WHAT YOU WILL DO:
a - Answer these questions about the Rule 2210 rule-change text:
(i) Within how many business days of first use or broadcast must the final filmed version of a television or video advertisement be filed?
(ii) Which press releases would the proposed rule exempt from the filing requirements?
(iii) Under which New York Stock Exchange rule could a supervisory analyst's signature or initial meet the pre-use approval requirement for a research report?
b - Can you write what comes next in the Rule 2210 rule-change text, picking up after its final sentence?

SOURCE TEXT:
● ● ● ● ● ● ●

The proposed rule change, unlike the NTM Version would exclude all press releases made available only to members of the media, without limiting the exclusion to press releases concerning investment companies. Some commenters to NTM 99-79 state that the limitation might create confusion concerning whether other press releases that must be filed under existing Rule 2210, such as those concerning variable products, would be similarly excluded.

Some commenters to NTM 99-79 recommended that NASD Regulation exclude press releases from most of the content standards, or even exclude press releases from Rule 2210 entirely. Some of these commenters asserted that press releases are not part of a member's effort to market its products and services, and therefore need not be subject to Rule 2210. In fact, press releases often announce the availability of new products or services and members frequently circulate press releases to their customers with other marketing material. While NASD Regulation recognizes that the media may substantially edit a press release or even refrain from using the press release at all, we disagree with the assertion that press releases concerning a member's products or services have little to do with its marketing efforts. Consequently, the proposed rule would exempt from the filing requirements those press releases that are made available only to members of the media, but would subject them to the content, pre-use approval and record-keeping requirements of Rule 2210.

7. Television and Video Advertisements

The proposed rule change would require members that have filed a draft version or “story board” of a television or video advertisement pursuant to a filing requirement also to file the final filmed version within ten business days of first use or broadcast. This rule change would codify an existing Department policy regarding television and video sales material. Rule 2210 would impose a filing fee only when the draft version or story board is filed. No additional fee would be assessed when the final filmed version is filed.

8. Approval and Record-Keeping

The proposed rule change would make three additional modifications to the pre-use approval and record-keeping requirements in response to comments to NTM 99-79. First, it would clarify that the pre-use approval requirement could be met with respect to a research report concerning any debt or equity security, including non-corporate securities, by signature or initial of a supervisory analyst under New York Stock Exchange Rule 344. Second, the proposed rule change would clarify that members must maintain a file with the name of the registered principal who approved any advertisement or sales literature. Members would not be required to maintain a file with the name of the person who prepared those items, however. Third, the proposed rule change would clarify that members must maintain a file with information concerning the source, but not necessarily the data, of any statistical table, chart, graph or other illustration.

● ● ● ● ● ● ●

EXTRACTED MATERIAL:
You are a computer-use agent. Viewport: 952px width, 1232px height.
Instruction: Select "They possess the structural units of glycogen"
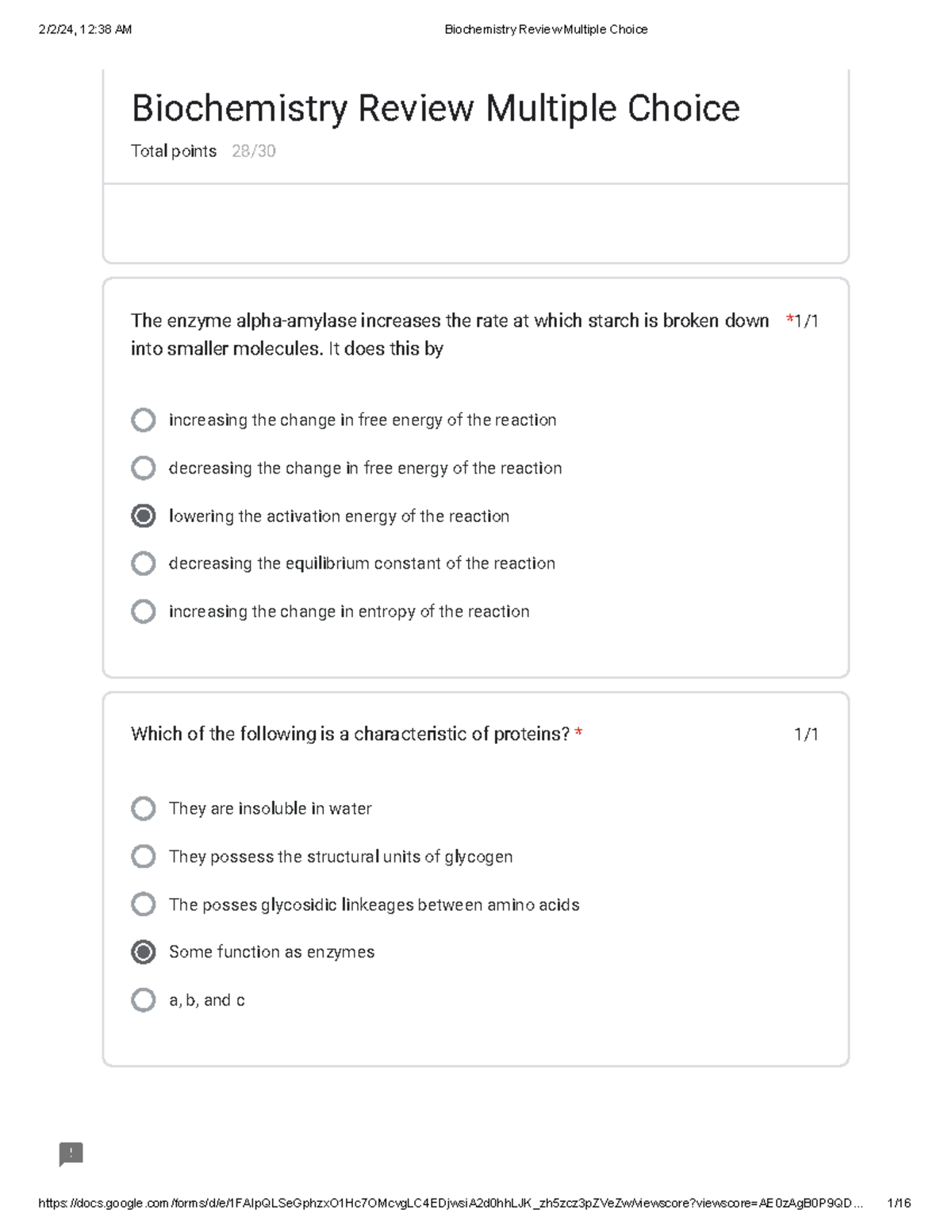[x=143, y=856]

● ● ● ● ● ● ●

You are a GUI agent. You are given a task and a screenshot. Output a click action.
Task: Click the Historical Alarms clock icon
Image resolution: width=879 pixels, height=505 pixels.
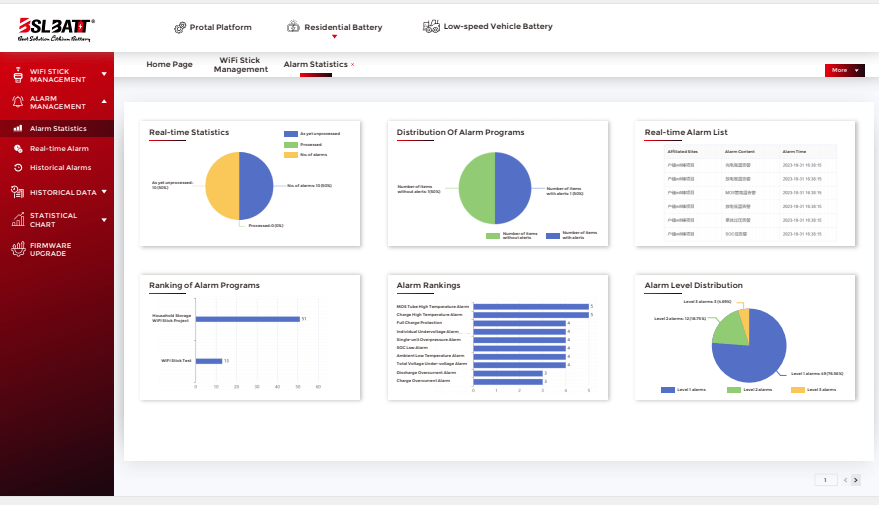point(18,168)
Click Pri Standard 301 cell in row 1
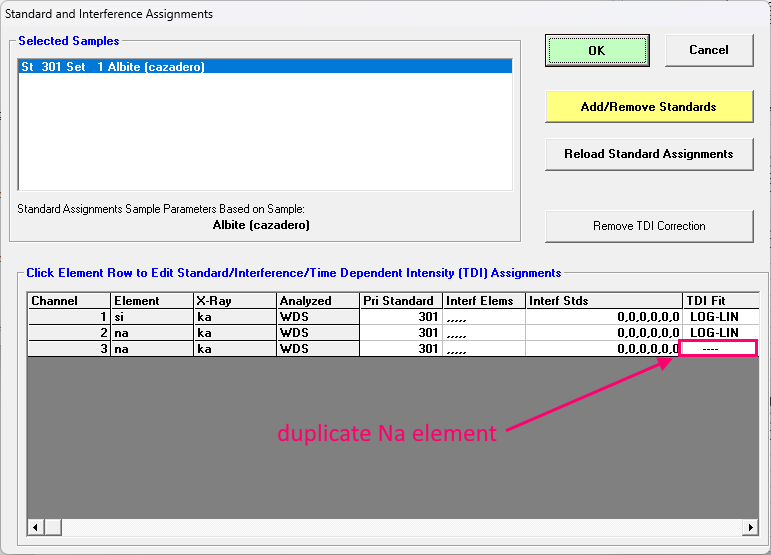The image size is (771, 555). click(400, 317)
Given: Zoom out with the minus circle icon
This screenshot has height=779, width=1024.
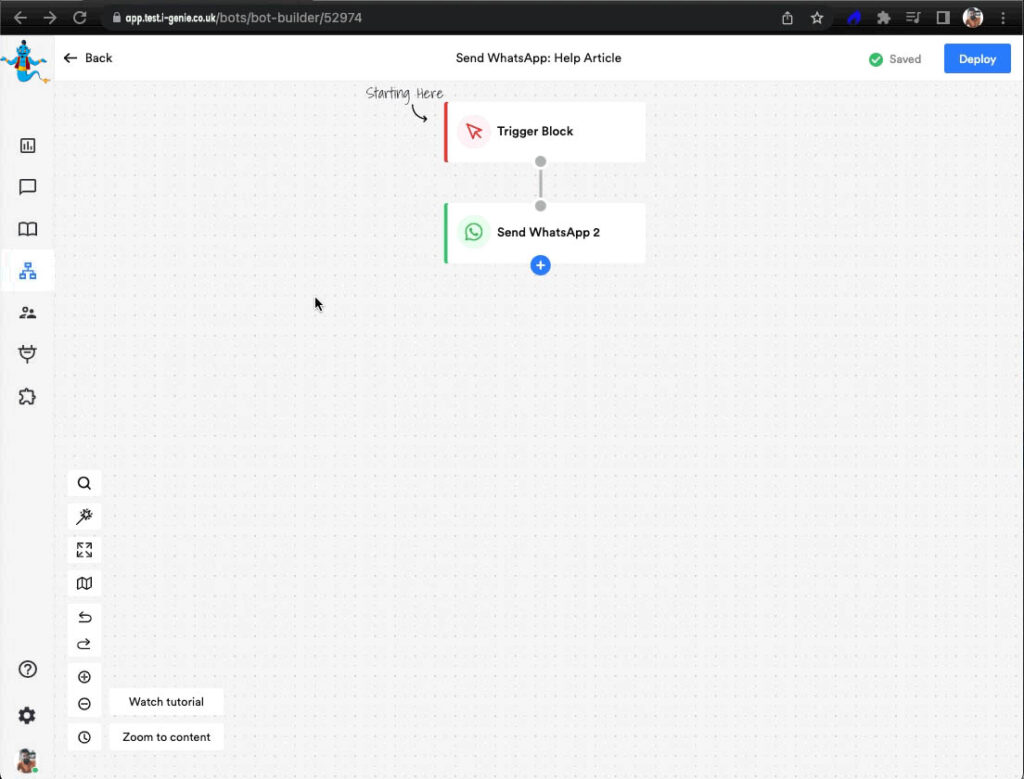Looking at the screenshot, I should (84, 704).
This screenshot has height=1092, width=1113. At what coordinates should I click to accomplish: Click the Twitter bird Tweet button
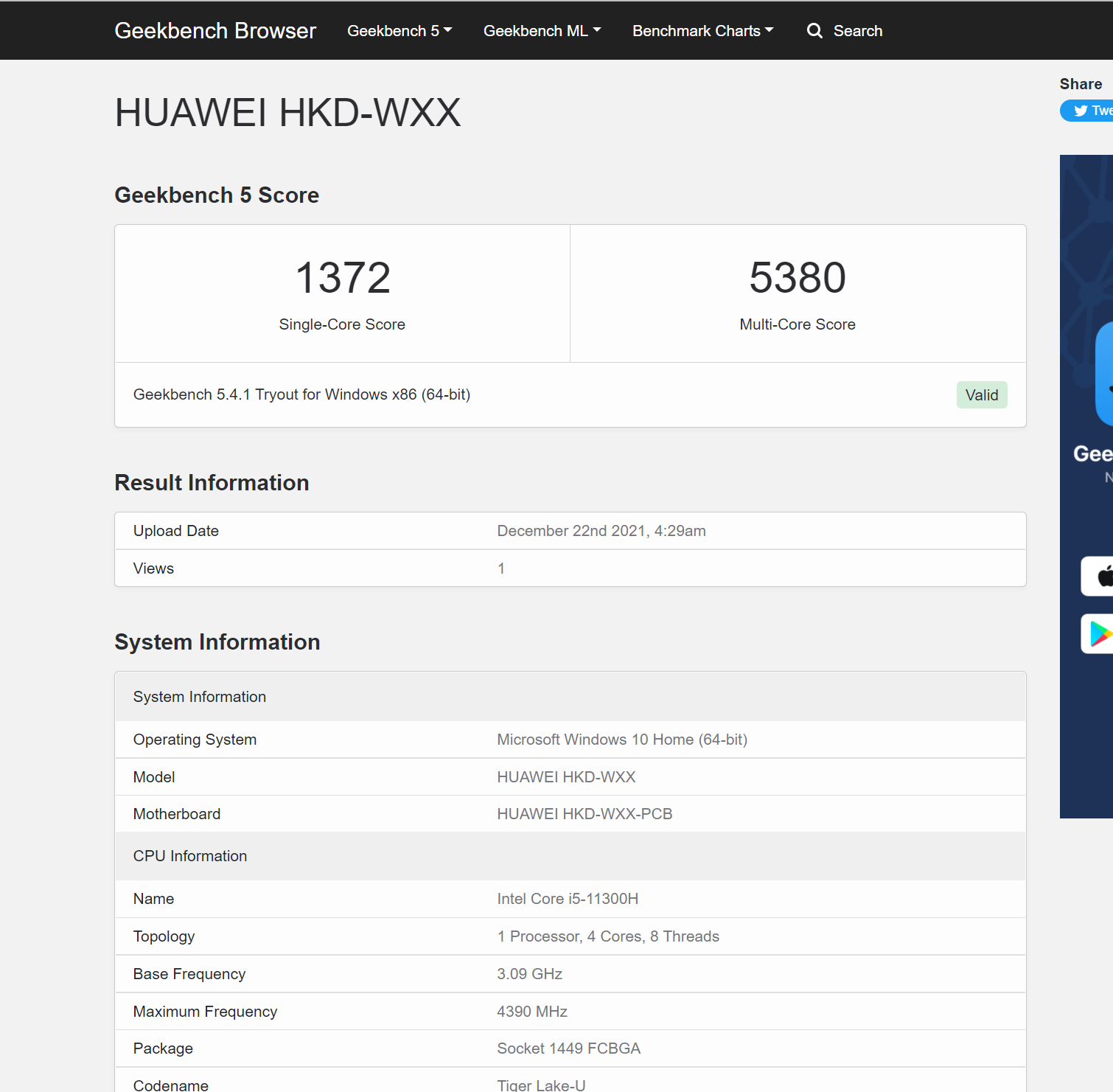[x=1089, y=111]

● ● ● ● ● ● ●

EXPECTED RESULTS:
a -
(i) Within ten business days.
(ii) Press releases made available only to members of the media.
(iii) New York Stock Exchange Rule 344.

b -
Proposed Rule 2211 would require members to maintain all institutional sales material in a file that includes the name of the person who prepared each item.

9. Filing Requirements

The proposed rule change would retain the existing provision concerning the obligation of a member that has not filed an advertisement with the Department, to pre-file its advertisements for a one-year period. The NTM Version appeared to cause some confusion concerning this pre-filing obligation. The proposed rule change would modify the existing language slightly, to make it more clear and consistent with standards of plain English.

Rule 2210 does not require members who are subject to this pre-filing requirement to await completion of the Department's review of its advertisements before using them. Nevertheless, NASD Regulation encourages these members to do so, in order to better ensure that their advertisements reflect the Department's comments and that these members do not incur the expense of revising advertisements already in use.

The proposed rule change also has been modified from the NTM Version to clarify that advertisements and sales literature for continuously offered closed-end funds must be filed with the Department. This clarification codifies a long-standing position of the Department. The proposed rule change would clarify that members need not file advertisements and sales literature that previously have been filed and that are to be used without material change. This provision would codify existing practice, which excludes from the filing requirement material that has been filed previously, but in which performance data is updated or there are other changes that are not material for purposes of the filing requirement. Members are encouraged to file material that is particularly aged, to ensure that the material has not fallen out of compliance due to changes in rules or other circumstances.

See, e.g., NASD Regulatory and Compliance Alert (April 1995) at p. 9.

In response to comments received on NTM 99-79, the proposed rule change would specifically list institutional sales material as one type of communication that need not be filed. The proposed rule change also would list correspondence, independently prepared reprints, and certain press releases as other types of communications that need not be filed. In addition, the proposed rule change would state that when these items concern investment companies, then they will be deemed filed with the Association for purposes of Section 24(b) of the Investment Companies Act of 1940 and Rule 24b-3 thereunder. Based on our conversations with the SEC staff, we understand that this provision would eliminate the need to file this material with the SEC.

The proposed rule change also would exclude from the filing requirement announcements as a matter of record that a member has participated in a private placement.

Several commenters to NTM 98-81 and NTM 99-79 argued that investment company annual and semi-annual reports should be excluded from the filing requirements. These commenters note that shareholder reports are already subject to specific content requirements under SEC rules and are filed with the SEC, and argue that these requirements should address any investor protection concerns.

Members are not required to file shareholder reports that only consist of statistical reporting information such as financial statements and portfolio holdings. However, members must file the management's discussion of fund performance (“MDFP”) portion of a report (as well as any supplemental sales material attached to or distributed with the report) with the Department. In the Department's experience, members frequently use the MDFP or other supplemental information as marketing material that goes far beyond the SEC regulatory requirements for shareholder reports. While NASD Regulation carefully considered the comments suggesting an exemption for shareholder reports, we have decided not to propose such an exclusion from the filing requirement.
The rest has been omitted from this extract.